Barabai (KATAKUNCI) – Pemerintah desa di Kabupaten Hulu Sungai Tengah (HST) mulai mengalokasikan anggaran untuk penilaian independen atau appraisal lahan sebagai langkah awal pembangunan Koperasi Desa/Kelurahan Merah Putih (KDMP).
Kesiapan tersebut dibahas dalam rapat koordinasi lanjutan yang digelar Dinas Pemberdayaan Masyarakat dan Desa (DPMD) HST di Aula DPMD setempat, Senin (8/6/2026).
Pertemuan ini dihadiri seluruh camat, Tim Percepatan Pembangunan dan Pemberdayaan Masyarakat Desa (TAP3MD), serta pembakal dari berbagai kecamatan di wilayah tersebut.
Kepala DPMD HST, Eddy Rahmawan, menyatakan kegiatan ini merupakan tindak lanjut arahan Bupati HST untuk mempercepat penyediaan lahan bagi gerai dan pergudangan koperasi.
Salah satu tahapan krusial yang harus segera dieksekusi adalah proses appraisal untuk menentukan nilai ekonomis serta kelayakan tanah yang akan dijadikan lokasi pembangunan.
“Rapat ini bertujuan menyamakan langkah dan memastikan kesiapan desa dalam penyediaan lahan untuk gerai maupun pergudangan Koperasi Desa Merah Putih,” ujar Eddy.
Ia menjelaskan, pemerintah kecamatan dan pembakal telah siap mengalokasikan dana appraisal agar proses pembelian tanah berjalan transparan serta sesuai dengan regulasi yang berlaku.
Selain mempersiapkan anggaran, pemerintah desa juga diminta segera melengkapi data fisik dan yuridis tanah yang rencananya akan diadakan.
Kelengkapan dokumen administrasi ini menjadi syarat mutlak sebelum tim penilai independen melakukan tugasnya di lapangan.

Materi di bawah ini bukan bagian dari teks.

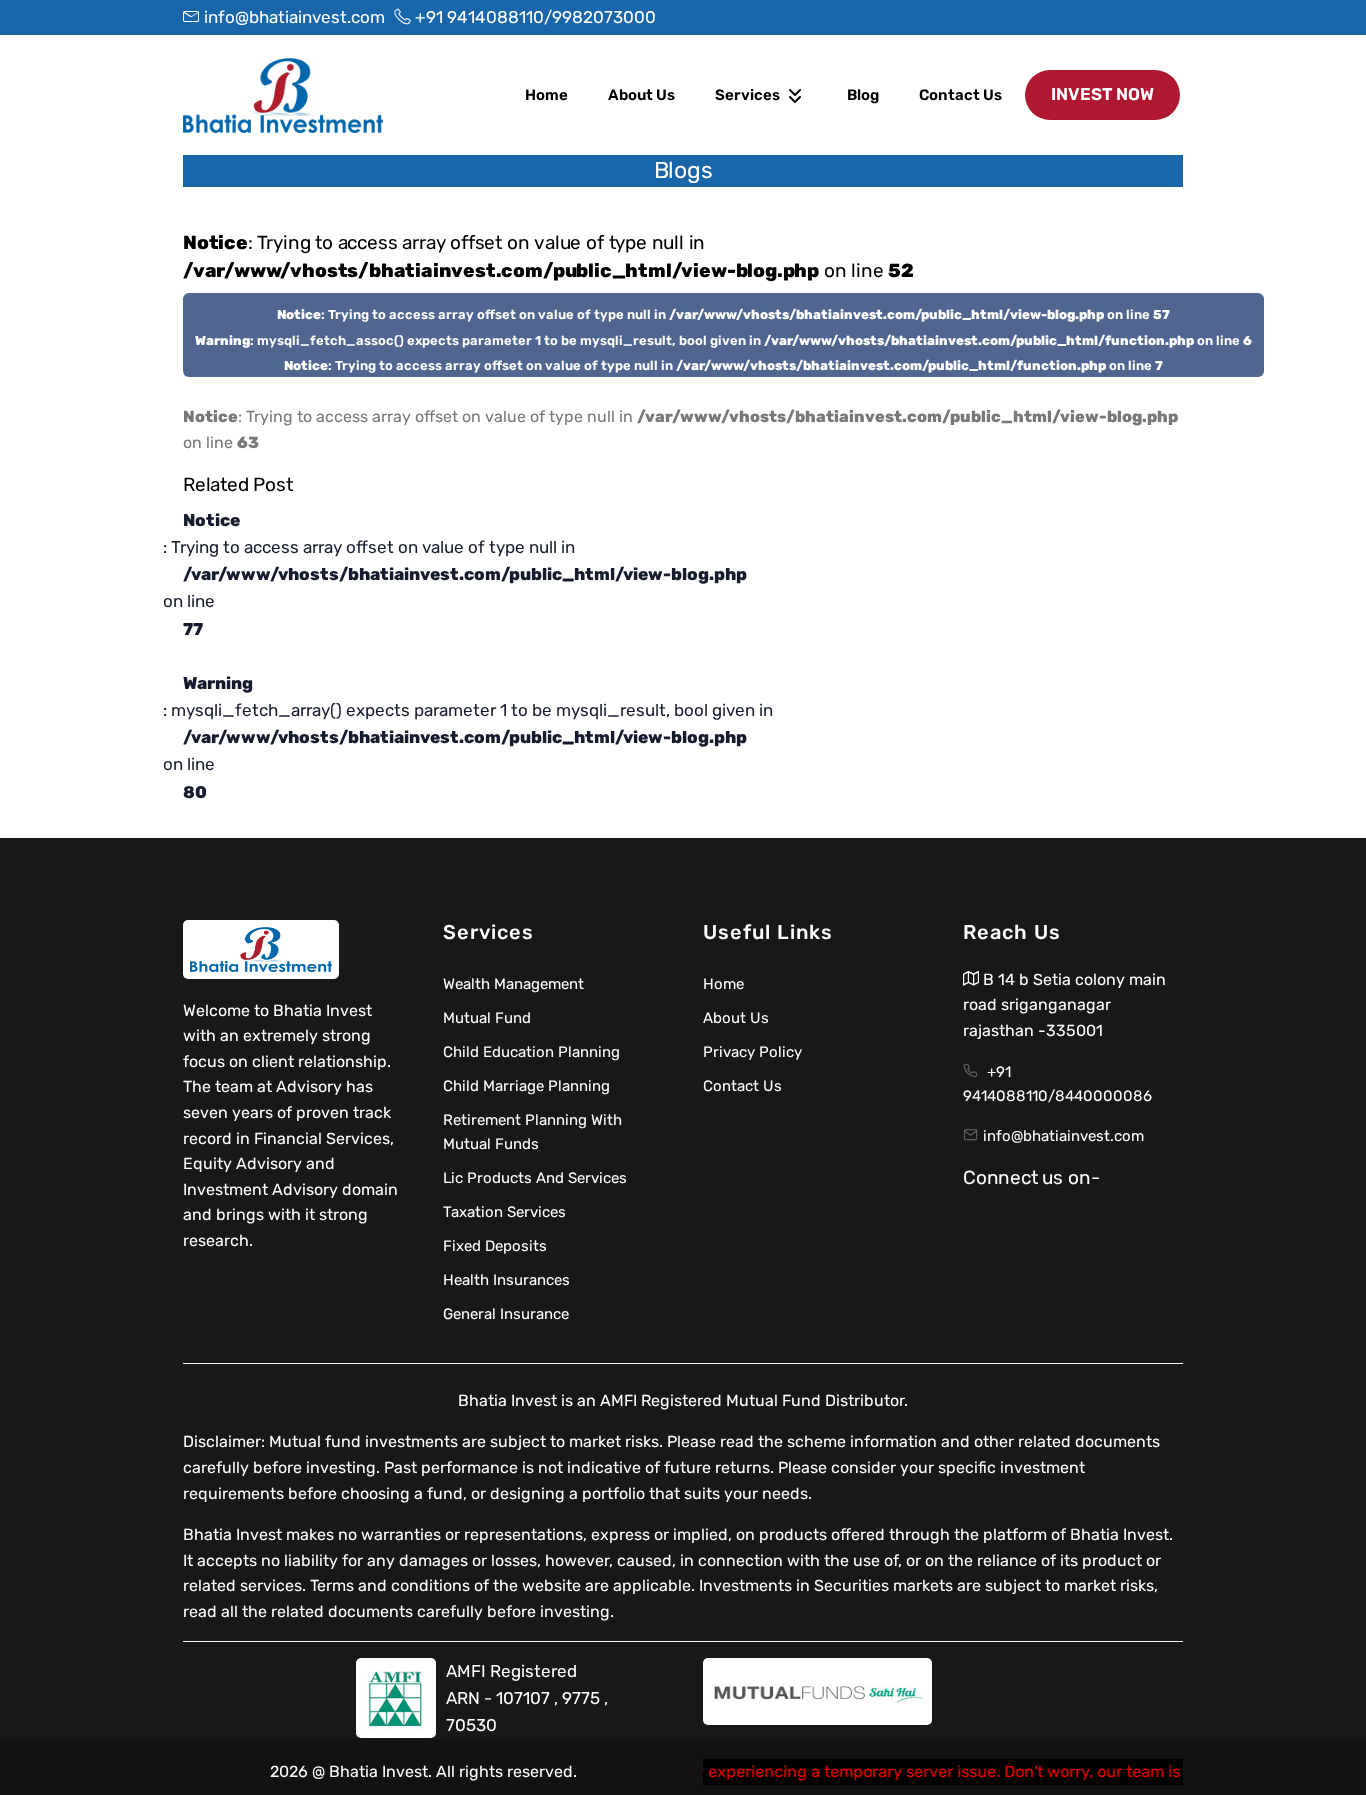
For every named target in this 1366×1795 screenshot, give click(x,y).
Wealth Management (513, 984)
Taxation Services (504, 1212)
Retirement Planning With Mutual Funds (532, 1132)
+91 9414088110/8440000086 (1057, 1084)
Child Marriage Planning (526, 1086)
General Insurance (506, 1314)
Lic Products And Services (535, 1178)
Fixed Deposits (495, 1246)
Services (749, 95)
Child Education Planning (531, 1052)
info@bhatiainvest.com (1063, 1136)
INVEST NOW (1102, 94)
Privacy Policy (752, 1052)
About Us (641, 95)
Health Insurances (506, 1280)
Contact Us (960, 95)
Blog (863, 95)
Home (546, 95)
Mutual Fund (487, 1018)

“Kelengkapan administrasi menjadi syarat penting agar proses appraisal dapat berjalan sesuai ketentuan dan tidak menimbulkan persoalan di kemudian hari,” katanya.
Langkah percepatan ini juga merupakan bentuk implementasi dari Surat Edaran Kementerian Dalam Negeri mengenai sinergi pendanaan dan dukungan anggaran pembangunan fisik koperasi.
Eddy berharap seluruh desa dapat menyelesaikan seluruh persyaratan tepat waktu agar proses appraisal dan tahapan pembangunan selanjutnya bisa berjalan sesuai target.
Ia menekankan, sinergi yang solid antara pemerintah desa, kecamatan, dan kabupaten menjadi kunci agar pengadaan lahan berjalan lancar, legal dan akuntabel.